[THE PROBLEM]: After locating the line that contains "The width and height of the screenshot is (591, 575)." in the records below, write out exactly that line and each line after it through the one that contains "Given: Click the New... SDK button", and nothing else.

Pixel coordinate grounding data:
•••••
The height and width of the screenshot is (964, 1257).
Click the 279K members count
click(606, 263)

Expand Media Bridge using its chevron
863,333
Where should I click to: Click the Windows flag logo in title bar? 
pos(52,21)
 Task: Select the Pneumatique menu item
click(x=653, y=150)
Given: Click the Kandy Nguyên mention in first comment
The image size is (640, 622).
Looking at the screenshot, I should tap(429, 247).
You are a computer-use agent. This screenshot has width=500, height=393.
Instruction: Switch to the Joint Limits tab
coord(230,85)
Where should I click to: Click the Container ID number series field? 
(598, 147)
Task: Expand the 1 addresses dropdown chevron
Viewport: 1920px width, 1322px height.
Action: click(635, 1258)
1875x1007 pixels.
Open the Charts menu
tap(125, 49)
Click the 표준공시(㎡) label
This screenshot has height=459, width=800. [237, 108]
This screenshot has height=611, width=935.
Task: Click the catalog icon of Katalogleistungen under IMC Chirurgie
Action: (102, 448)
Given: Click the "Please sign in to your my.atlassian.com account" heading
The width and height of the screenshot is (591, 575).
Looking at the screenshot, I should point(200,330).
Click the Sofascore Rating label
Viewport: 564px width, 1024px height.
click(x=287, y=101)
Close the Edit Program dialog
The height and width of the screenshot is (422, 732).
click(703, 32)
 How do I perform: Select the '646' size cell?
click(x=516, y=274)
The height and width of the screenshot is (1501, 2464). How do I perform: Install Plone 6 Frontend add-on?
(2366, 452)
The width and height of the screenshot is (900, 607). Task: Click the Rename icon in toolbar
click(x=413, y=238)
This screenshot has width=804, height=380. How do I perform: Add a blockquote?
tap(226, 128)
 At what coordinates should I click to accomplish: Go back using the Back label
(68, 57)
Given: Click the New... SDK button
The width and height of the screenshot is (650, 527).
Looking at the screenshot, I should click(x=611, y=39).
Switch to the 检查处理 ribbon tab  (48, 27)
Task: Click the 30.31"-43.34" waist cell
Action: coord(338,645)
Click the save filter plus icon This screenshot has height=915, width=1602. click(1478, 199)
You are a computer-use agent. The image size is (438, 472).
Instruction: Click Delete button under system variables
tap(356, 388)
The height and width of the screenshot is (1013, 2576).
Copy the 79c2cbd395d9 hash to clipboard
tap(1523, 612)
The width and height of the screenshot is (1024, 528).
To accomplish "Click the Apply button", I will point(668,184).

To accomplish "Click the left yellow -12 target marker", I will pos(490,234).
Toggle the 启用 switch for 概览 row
•••••
[RESULT FOR THIS EXERCISE]:
The width and height of the screenshot is (591, 575).
Looking at the screenshot, I should point(200,330).
Click the Sofascore Rating label
Viewport: 564px width, 1024px height.
click(x=287, y=101)
Close the Edit Program dialog
The height and width of the screenshot is (422, 732).
click(703, 32)
 How do I perform: Select the '646' size cell?
click(x=516, y=274)
The height and width of the screenshot is (1501, 2464). How do I perform: Install Plone 6 Frontend add-on?
(2366, 452)
The width and height of the screenshot is (900, 607). Task: Click the Rename icon in toolbar
click(x=413, y=238)
This screenshot has width=804, height=380. How do I perform: Add a blockquote?
tap(226, 128)
 At what coordinates should I click to accomplish: Go back using the Back label
(68, 57)
Given: Click the New... SDK button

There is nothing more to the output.